One of the biggest changes came in Asia. The firm opted for a more granular strategy, favouring a new emerging markets ex-China approach to investing.

“Chinese equities were way too cheap in the first half of 2024”, James Flintoff, head of investment solutions at AJ Bell explained. He argued that this new structure would give greater flexibility in the portfolios and ensure investors would not end up “hamstrung when it mattered most”.

As a result, emerging markets ex-China allocation rose by 4-21% across the portfolios, while Chinese equities were up by 3-8%.

 

Bond allocations

This time last year, AJ Bell reduced its exposure to high-yield bonds in favour of investment-grade bonds. While credit spreads have since tightened further, the team still argued that the compensation on high-yield bonds is too low for the risks involved. They also prefer shorter-dated paper, arguing that inflationary fears had made long-duration bonds risky.

“There is an argument that investors have been napping with regards to inflation and government deficits and are now being forced to wake up to the risks these present to bond markets”, Flintoff explained.

With service-led inflation remaining surprisingly sticky, he argued investors are unprepared for inflation to rapidly rise above central banks targets. As such, AJ Bell has reduced bond duration to three to four years, down from five to six.

To this end, AJ Bell has increased exposure to short-duration gilts, US Treasuries and TIPS across risk profiles one, two and three – the three lowest-risk mandates. Indeed, risk profile one now has 18% exposure to sterling and sterling-hedged cash and bonds.
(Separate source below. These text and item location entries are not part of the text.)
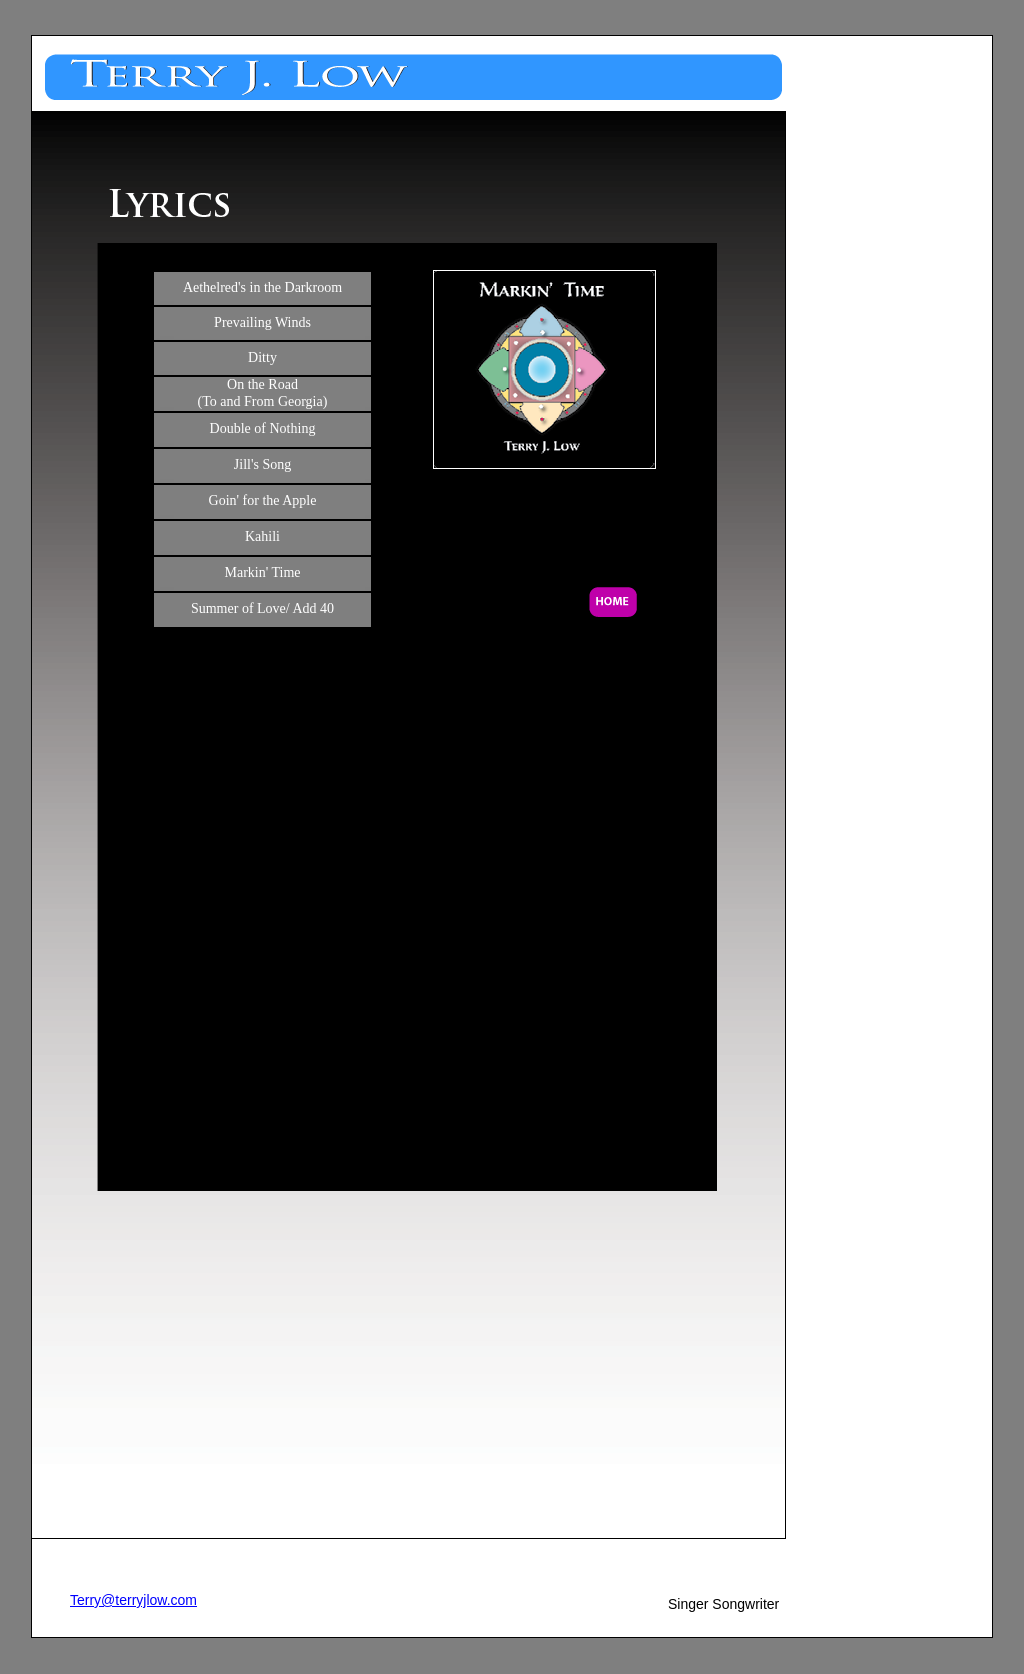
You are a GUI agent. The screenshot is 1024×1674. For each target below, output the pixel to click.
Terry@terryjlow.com (133, 1600)
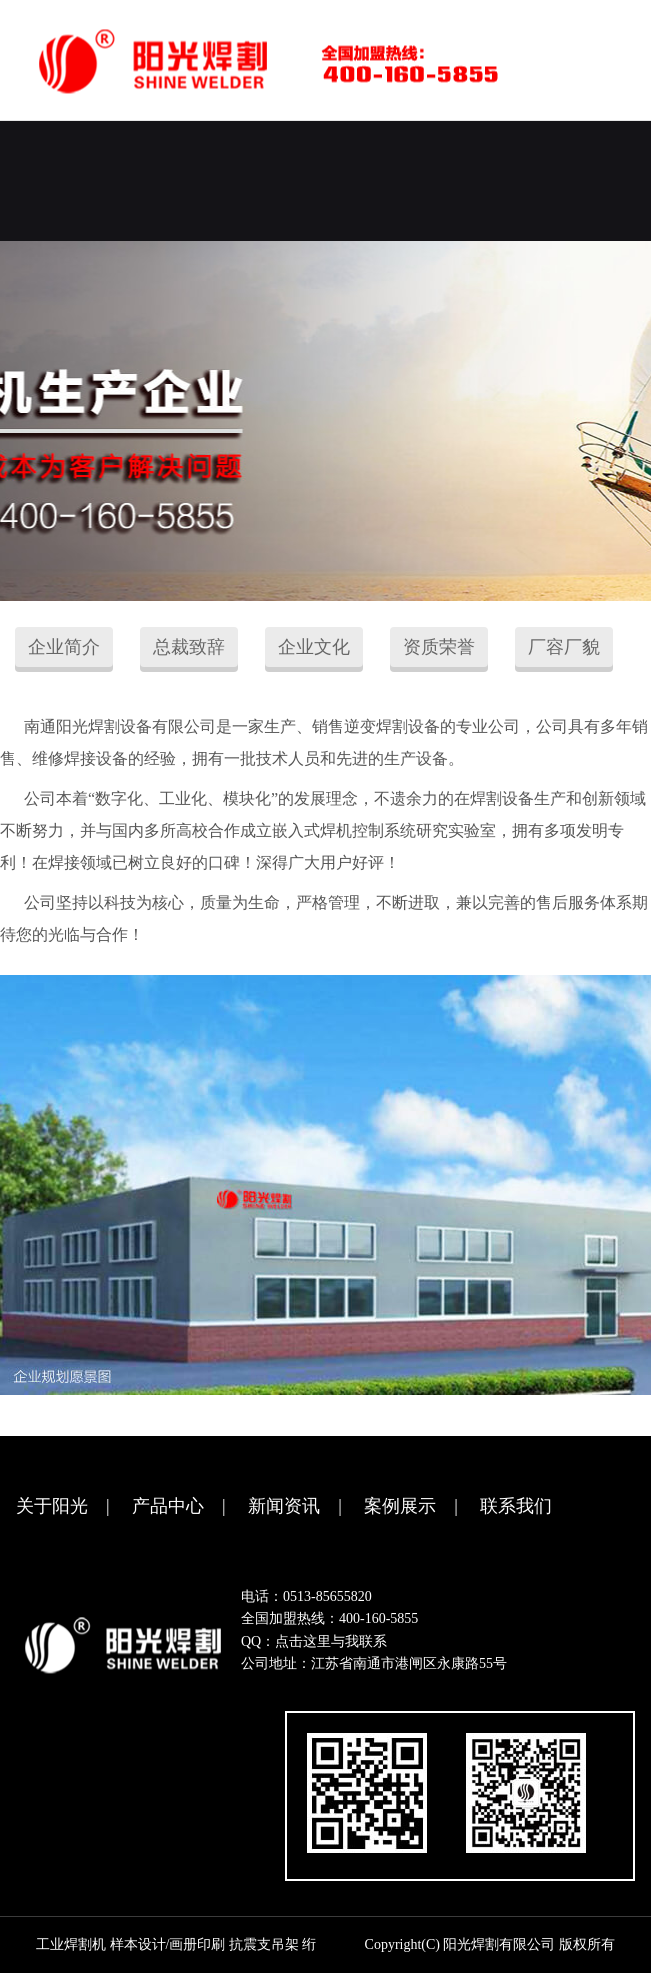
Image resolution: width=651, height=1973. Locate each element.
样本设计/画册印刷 (168, 1944)
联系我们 (516, 1506)
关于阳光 (52, 1506)
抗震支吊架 (264, 1944)
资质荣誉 (439, 647)
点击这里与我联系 (331, 1641)
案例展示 (400, 1506)
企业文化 (314, 647)
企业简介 (64, 647)
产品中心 (168, 1506)
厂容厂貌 (564, 647)
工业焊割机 (71, 1944)
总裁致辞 (189, 647)
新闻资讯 (284, 1506)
Additionally, analysts at AJ Bell highlighted, due to this move away from long-duration bonds, cash has become increasingly attractive for cautious investors. As a result, allocation towards cash rose by 2-7% across the model portfolios.

 

Fund moves

AJ Bell has changed some of its holdings in both the active and passive model portfolio’s this year.  Perhaps most notable was the inclusion of the iShares S&P 500 Equal Weight ETF, which has been added to the passive portfolios to give a broader exposure to US companies following concerns about concentration risk in the US last year.

Flintoff said: “We feel it is prudent to start thinking about managing that concentration risk in the US specifically, rather than relying on broad geographic diversification to do all the heavy lifting.”

Two synthetic ETFs have also been introduced to the passive portfolios—the Amundi MSCI China ETF and its cousin strategy, the Amundi MSCI Emerging Markets ex-China ETF. Analysts at AJ Bell explained that physical ETFs often take on exposures outside of their intended asset class, whereas synthetics benefit from better collateral control and reduced costs.

In the active range, there were also changes. For the US portfolio, active managers have generally struggled to outperform the US market. As a result, the actively managed JPM US Equity Income fund was replaced by the passive SPDR S&P 500 ETF.

In terms of European exposure, AJ Bell added Lightman European fund. Due to this strategy’s value tilt, it was balanced with the growth-focused BlackRock European Dynamic strategy.

Invesco Emerging Markets ex-China fund has been added to AJ Bell’s emerging markets allocations. The Amundi Emerging Markets ETF will be used to balance the underweight to India in the Invesco strategy. Elsewhere, the FSAA All China fund has struggled to scale and has been replaced by the Franklin Templeton MSCI China ETF.

Lastly, in the most risky model portfolio the firm runs, AJ Bell has upped its exposure to Japan to 9% following the inclusion of FE Fundinfo Alpha Manager Carl Vine’s M&G Japan fund.